The career of Indian teacher-educators invariably follows a similar dismal pattern, says VK Raina, a Delhi academic who has assessed the “professional productivity” of college staff in Rajasthan.

Writing in the latest issue of the Journal of Education for Teaching, Raina says that Indian teacher-educators, like colleagues in many countries, are in a paradoxical situation. Teachers see them as aloof theorists, while other university staff regard them as unscholarly.

His questionnaire survey of 145 staff in 25 Rajasthani secondary teacher-training colleges shows that only 23 had produced a book, monograph or report based on research, and in most cases they had simply adapted their PhD thesis. Ten had written school textbooks and five were the authors of books on teacher education, but Raina points out that most were printed by “obscure, local publishers”.

Shockingly, a significant number (35 per cent) of the lecturers had not read any books about education recently.
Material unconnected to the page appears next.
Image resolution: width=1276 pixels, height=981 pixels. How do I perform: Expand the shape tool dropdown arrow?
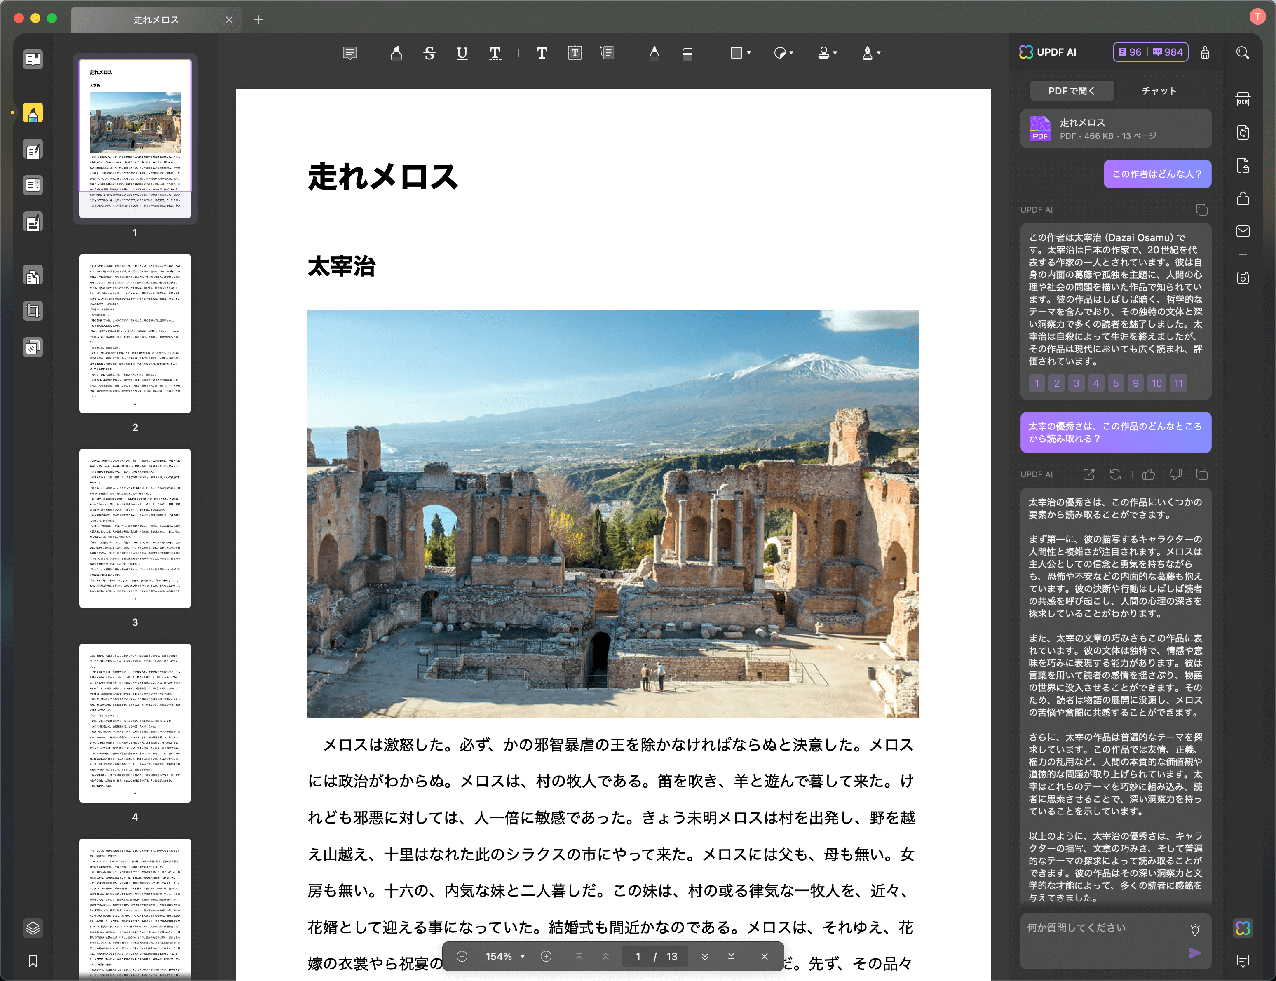pyautogui.click(x=749, y=53)
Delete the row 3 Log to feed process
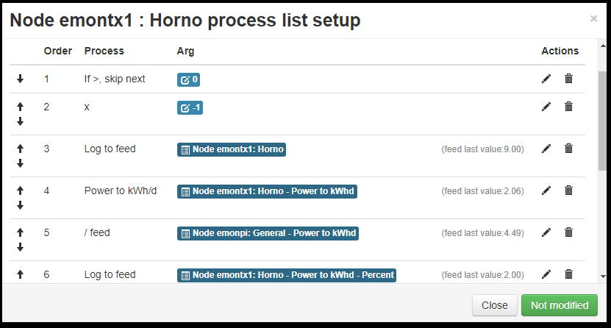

And many of those who said that they had picked up a book listed “simplistic” manuals that were also popular with students because they contained easy-to-memorise passages.

When asked about the journals they read, several mentioned periodicals that are “commonly popular with housewives”, says Raina, adding: “This indicates their level of intellectual curiosity”. None of them read national or international research journals, which Raina suggests are bought by college libraries for their “cosmetic value” and to satisfy inspectors.

“Too many Indian educators die early in the intellectual sense,” Raina concludes. “But they go on receiving their pay cheques and keep on teaching, long after their lives have lost their meaning and they have ceased to have anything worthwhile to teach.”

“In Search of Saraswati”, by VK Raina, Journal of Education for Teaching, Volume 23 Number 2, Carfax Publishing, PO Box 25, Abingdon, Oxfordshire OX14 3UE.